His actual facts are pretty straight, though like most people, Mouhibian does not mention that tightening requirements and expanding faculty were recommended as viable, even preferred, alternatives to closing it. It wouldn't have been a "BS degree" if they'd done so. Instead, the stigma of the department being shut down is a huge problem for the current program.
Here's Mouhibian:
A typical symptom of the (BS degree) problem rose to the surface at Texas A&M in 2003, when a budget cut prompted scrutiny of its journalism department. Over 1,000 students were enrolled in the booming program. Yet the student newspaper couldn't recruit. No more than a tenth of those students, it turned out, had any interest in journalism. The rest were rejects from business.
"It was perceived as an easy degree," learned Charles Johnson, A&M's dean of Letters and Science. "The students were not too strong."
Whiff thusly caught, Johnson swung for the spray. He closed the department, relocated the faculty, and converted the program to an interdisciplinary minor to go along with study in a prospective beat. Enrollment dropped to 50, all of them committed. The sensible clean-up job ended up dooming Mr.
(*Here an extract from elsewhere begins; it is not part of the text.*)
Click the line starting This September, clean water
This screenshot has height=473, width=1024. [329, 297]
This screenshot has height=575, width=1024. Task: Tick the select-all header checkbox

Johnson's candidacy last year for the provost opening at American University, home to a robust journalism program on which its journalism professors pride themselves. They thought it reflected an out-of-touch, fuddy-duddy view of journalism as mere craft -- as opposed to a "way of thinking," defined by "strategic communications" -- and therefore a direct threat to its survival as a specialized academic discipline.